**Directions for this task**
Look through the lines below and extract each one that contains "field".

<<<<

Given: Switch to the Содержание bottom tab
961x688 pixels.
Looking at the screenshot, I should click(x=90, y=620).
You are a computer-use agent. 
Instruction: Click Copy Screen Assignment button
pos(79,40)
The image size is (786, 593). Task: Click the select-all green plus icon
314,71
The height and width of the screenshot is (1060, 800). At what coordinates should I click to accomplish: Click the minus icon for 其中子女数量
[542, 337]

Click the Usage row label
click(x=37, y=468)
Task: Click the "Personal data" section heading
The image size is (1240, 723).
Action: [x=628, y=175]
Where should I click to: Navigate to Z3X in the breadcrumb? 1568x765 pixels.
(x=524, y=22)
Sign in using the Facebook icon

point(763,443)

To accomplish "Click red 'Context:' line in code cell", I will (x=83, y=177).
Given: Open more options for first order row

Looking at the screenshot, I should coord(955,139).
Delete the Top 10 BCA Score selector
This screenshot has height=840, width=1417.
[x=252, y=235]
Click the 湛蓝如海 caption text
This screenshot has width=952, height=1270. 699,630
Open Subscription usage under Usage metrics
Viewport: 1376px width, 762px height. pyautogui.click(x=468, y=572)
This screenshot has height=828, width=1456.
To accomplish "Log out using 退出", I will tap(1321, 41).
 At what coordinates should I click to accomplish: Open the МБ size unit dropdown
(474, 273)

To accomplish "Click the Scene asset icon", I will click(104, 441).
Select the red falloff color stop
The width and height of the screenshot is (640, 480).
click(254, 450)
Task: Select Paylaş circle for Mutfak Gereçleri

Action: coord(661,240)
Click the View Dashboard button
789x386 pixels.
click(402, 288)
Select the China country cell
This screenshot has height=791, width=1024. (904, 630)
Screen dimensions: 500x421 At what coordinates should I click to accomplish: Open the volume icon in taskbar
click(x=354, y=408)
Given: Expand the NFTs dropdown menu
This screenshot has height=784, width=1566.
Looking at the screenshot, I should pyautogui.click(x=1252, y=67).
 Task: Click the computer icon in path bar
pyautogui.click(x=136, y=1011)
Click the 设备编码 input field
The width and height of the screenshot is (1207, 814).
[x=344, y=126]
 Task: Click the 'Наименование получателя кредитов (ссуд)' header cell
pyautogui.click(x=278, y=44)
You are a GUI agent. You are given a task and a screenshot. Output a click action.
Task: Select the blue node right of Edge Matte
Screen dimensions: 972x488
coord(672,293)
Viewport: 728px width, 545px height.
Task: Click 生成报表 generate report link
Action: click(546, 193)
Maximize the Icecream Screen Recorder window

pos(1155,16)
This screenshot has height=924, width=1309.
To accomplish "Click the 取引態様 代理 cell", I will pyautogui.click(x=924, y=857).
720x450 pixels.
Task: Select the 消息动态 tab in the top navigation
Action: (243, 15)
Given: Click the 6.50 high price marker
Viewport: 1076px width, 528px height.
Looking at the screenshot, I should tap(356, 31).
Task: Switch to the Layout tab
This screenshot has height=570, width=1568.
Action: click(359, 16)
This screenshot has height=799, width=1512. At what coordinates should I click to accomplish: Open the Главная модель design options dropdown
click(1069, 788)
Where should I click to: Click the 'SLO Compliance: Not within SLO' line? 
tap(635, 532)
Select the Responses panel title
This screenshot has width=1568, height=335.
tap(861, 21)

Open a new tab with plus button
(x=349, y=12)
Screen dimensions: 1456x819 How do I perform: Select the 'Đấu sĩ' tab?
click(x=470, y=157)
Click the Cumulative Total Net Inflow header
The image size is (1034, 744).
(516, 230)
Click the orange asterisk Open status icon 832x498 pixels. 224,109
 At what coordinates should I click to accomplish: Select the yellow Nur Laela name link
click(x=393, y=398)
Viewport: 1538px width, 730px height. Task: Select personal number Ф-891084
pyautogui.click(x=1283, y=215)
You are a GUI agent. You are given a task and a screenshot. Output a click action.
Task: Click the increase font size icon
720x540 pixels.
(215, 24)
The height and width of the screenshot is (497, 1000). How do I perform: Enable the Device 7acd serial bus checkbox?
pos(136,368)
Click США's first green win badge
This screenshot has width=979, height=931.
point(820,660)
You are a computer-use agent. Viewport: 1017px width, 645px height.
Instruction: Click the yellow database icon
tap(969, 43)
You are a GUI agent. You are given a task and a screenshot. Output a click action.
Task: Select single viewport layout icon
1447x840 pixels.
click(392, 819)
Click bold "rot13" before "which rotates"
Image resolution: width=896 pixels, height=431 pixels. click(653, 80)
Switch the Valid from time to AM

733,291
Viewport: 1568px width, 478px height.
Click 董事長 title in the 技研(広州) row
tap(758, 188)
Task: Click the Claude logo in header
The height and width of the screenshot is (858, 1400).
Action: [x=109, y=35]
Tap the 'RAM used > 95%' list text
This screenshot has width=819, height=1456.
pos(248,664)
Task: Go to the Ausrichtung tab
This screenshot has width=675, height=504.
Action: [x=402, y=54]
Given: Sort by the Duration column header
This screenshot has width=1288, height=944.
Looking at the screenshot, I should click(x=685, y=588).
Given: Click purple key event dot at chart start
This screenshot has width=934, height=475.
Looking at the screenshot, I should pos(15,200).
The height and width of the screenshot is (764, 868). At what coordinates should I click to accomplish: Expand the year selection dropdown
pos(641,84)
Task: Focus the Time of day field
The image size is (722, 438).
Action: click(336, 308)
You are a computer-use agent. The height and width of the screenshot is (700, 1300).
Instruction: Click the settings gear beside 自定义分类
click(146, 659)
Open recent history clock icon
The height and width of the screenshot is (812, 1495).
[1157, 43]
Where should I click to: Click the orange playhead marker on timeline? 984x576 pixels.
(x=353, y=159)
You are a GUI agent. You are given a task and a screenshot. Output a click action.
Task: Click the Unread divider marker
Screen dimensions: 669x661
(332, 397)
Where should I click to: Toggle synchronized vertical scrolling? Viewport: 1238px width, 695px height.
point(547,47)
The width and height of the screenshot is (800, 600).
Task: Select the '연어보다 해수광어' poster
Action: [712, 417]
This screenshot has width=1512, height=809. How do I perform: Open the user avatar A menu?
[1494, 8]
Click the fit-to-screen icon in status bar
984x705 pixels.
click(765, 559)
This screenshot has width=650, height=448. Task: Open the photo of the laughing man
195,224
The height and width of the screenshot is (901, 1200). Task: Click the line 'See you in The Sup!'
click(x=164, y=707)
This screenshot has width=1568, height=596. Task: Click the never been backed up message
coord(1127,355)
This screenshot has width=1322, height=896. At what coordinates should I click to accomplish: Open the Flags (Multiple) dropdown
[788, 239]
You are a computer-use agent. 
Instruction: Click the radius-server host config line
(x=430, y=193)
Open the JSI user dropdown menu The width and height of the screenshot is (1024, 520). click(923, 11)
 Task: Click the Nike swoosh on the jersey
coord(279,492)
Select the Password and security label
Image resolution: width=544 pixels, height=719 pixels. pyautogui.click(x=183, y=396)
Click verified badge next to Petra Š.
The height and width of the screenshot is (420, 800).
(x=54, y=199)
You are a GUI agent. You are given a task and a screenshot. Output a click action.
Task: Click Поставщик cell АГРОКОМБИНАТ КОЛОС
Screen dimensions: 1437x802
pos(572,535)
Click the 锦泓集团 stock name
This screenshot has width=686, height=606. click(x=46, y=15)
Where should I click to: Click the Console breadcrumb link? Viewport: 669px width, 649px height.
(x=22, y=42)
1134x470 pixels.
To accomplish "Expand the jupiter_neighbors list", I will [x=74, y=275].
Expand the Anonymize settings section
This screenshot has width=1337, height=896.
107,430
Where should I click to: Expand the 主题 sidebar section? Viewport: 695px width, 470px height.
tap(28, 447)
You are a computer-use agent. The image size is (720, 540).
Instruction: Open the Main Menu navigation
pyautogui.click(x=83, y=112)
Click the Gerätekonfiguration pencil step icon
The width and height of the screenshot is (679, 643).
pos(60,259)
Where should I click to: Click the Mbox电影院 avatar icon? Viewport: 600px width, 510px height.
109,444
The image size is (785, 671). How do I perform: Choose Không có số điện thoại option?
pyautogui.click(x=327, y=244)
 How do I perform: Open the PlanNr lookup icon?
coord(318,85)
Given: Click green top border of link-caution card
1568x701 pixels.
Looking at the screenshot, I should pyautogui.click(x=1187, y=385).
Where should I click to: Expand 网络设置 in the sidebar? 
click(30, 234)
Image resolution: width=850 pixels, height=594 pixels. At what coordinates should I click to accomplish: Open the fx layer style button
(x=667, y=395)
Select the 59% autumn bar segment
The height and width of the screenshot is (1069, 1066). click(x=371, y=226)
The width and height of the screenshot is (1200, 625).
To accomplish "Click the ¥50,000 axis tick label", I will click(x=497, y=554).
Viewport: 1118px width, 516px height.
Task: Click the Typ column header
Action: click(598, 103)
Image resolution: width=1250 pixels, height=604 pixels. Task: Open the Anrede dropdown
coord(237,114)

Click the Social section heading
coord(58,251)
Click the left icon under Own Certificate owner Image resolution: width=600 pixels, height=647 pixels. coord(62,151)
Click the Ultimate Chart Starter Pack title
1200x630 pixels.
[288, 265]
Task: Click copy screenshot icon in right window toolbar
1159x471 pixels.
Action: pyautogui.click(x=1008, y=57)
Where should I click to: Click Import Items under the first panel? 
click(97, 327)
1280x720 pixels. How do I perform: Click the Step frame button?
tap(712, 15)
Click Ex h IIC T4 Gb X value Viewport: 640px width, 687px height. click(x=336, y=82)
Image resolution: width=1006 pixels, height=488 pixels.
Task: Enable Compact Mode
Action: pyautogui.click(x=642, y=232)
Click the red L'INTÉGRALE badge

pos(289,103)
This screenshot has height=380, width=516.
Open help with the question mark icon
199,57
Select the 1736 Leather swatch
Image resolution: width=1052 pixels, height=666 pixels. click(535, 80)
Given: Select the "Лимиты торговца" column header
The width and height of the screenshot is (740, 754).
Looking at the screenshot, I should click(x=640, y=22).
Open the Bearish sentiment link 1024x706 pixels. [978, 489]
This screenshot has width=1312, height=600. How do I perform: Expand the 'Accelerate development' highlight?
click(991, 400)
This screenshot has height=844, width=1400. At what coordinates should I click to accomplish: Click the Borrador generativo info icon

>>>>

**Answer box**
Click the 设备编码 input field
Task: Focus the Time of day field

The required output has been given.